28th Season of the Saturday Evening Concerts, September 1881, and the first Glasgow performance of Miss Agnes Ross, of Campsie

From page six of The Glasgow Herald, on Friday the 9th of September 1881:

 

“THE SATURDAY EVENING CONCERTS.- The 28th season of the Saturday Evening Concerts begins to-morrow night. As usual the entertainment will be under the immediate patronage of the Lord Provost and the Magistrates of the city, with whom is associated on the present occasion the Hon. Hanbury Lennox of Lennox Castle, Campsie. A very attractive programme has been arranged for the opening night, and among the artists engaged are several who are new to a Glasgow audience. Prominent among them is Miss Agnes Ross, a young lady belonging to Campsie, who has achieved for herself a good position in London.”

 

An advertisement of the front page of the same edition provides the names of the performers, including Mr.

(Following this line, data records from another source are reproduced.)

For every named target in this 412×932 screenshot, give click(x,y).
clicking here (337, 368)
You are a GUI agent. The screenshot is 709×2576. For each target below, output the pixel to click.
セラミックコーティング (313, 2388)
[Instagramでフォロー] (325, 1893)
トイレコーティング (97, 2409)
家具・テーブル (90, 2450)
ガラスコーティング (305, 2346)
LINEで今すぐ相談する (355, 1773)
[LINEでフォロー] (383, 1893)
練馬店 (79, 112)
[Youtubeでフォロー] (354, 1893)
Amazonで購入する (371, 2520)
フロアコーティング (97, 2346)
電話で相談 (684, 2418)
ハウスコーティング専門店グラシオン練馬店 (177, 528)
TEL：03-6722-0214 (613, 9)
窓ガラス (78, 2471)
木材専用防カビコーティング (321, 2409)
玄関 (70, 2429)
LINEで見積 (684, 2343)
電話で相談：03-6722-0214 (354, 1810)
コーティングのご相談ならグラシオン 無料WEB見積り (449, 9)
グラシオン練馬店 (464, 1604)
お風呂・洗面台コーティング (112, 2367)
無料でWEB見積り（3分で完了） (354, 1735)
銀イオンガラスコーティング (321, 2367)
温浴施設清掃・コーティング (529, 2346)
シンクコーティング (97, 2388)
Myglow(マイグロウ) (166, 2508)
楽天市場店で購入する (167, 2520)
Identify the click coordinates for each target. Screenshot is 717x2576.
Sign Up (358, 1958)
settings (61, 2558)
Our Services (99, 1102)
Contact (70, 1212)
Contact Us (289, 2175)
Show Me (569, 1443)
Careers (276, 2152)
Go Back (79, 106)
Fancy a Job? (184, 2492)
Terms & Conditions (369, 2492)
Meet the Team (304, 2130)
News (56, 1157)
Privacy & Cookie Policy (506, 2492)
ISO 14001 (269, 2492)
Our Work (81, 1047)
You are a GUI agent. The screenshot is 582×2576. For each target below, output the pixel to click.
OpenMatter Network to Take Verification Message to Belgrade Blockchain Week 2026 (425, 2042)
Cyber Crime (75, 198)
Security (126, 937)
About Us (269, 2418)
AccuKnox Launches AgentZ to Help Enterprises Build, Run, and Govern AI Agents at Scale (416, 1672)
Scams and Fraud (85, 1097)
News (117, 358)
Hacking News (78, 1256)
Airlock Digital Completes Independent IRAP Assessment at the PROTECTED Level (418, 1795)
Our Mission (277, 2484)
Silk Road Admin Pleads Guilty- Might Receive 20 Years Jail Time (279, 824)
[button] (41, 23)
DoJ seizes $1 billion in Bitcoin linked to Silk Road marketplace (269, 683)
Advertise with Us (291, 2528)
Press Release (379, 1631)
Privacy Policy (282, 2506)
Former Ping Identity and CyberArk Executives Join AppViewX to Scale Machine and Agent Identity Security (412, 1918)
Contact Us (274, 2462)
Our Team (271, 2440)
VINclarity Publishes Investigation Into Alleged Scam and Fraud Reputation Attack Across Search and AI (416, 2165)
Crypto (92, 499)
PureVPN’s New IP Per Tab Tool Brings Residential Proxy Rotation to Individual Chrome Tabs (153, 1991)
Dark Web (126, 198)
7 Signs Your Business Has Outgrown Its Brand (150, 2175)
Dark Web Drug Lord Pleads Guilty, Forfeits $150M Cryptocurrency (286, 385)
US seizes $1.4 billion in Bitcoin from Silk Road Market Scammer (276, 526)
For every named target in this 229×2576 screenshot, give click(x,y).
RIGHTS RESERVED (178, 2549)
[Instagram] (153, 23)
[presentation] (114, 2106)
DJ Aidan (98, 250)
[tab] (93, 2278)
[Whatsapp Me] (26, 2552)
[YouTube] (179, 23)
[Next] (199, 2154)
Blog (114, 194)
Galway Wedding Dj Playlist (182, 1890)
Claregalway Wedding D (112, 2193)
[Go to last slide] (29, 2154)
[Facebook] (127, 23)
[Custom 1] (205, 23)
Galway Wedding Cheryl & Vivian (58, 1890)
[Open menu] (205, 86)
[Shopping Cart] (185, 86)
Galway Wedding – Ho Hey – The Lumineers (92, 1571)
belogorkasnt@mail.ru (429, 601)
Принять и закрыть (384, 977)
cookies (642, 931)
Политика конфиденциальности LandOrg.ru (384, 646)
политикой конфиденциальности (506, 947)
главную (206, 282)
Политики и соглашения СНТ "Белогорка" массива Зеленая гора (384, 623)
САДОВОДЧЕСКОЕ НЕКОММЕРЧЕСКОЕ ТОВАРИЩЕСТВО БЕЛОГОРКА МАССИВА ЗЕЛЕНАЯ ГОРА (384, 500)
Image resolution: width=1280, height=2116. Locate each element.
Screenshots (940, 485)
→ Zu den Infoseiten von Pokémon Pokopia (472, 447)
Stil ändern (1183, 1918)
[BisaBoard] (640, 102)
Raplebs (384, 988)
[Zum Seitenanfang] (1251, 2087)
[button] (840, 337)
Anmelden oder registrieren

F. W. Bridgman, pianist, and Mr. H. A. Lambeth, organist, and the evening’s programme. A notice review of the 10th of September concert can be found on page four of the Herald, on Monday the 12th:

 

“CITY HALL SATURDAY EVENING CONCERTS.- The twenty-eighth season of these concerts was entered upon on Saturday night, under most auspicious circumstances. The hall was crowded early, and when the concert began there was not even standing room to be had. It was a magnificent audience, and afforded the directors of the Abstainers’ Union gratifying proof of the popularity with which they have succeeded in investing their entertainments. The pleasant hold the concerts have on the public mind was made all the clearer by the fact that the programme contained no features of unusual attraction. The interest of the evening centred for the most part in Miss Agnes Ross, a lady who belongs to Campsie, and has of late, report says, been appearing with great success in London. Miss Ross had a cordial reception, and her singing fully sustained the golden opinions which had preceded her. Her first song was scarcely so much appreciated as it deserved, but when later on she sang “Caller Herrin’,” with splendid force and expression, the enthusiasm was great and broke into a general cheer. Miss Ross has a fresh, clear voice, which she manages well, and it is evident also that she has fine powers of dramatic expression. Miss Agnes Hudson, Miss Kate Baxter, Mr Faulkner Leigh, and Mr Barrington Foote were the other vocalists. Herr Von Arnhem also contributed to the entertainment two violin solos. The concert was as usual under the patronage of the Magistrates and members of the Town Council, and a number of these gentlemen were present. In the course of the evening Mr John Lindsay, chairman of the directors of the Union, made some remarks expressing the gratification of the directors at the large measure of public support and approval which the concerts had received in the past, and the assurance that in the present season nothing would be wanting on the part of the directors to make them as popular as they had always been. Bailie Farquhar said he had been asked by the Lord Provost to say that the Magistrates continued to take a warm interest in the success of the Saturday Evening Concerts. There was no doubt that they had already accomplished a great amount of good, not only in elevating the tastes of the people, but in providing opportunities for them to spend a pleasant evening, free from temptation, listening to high-class music. He earnestly hoped that the concerts would continue to be as successful as they had been in the past.”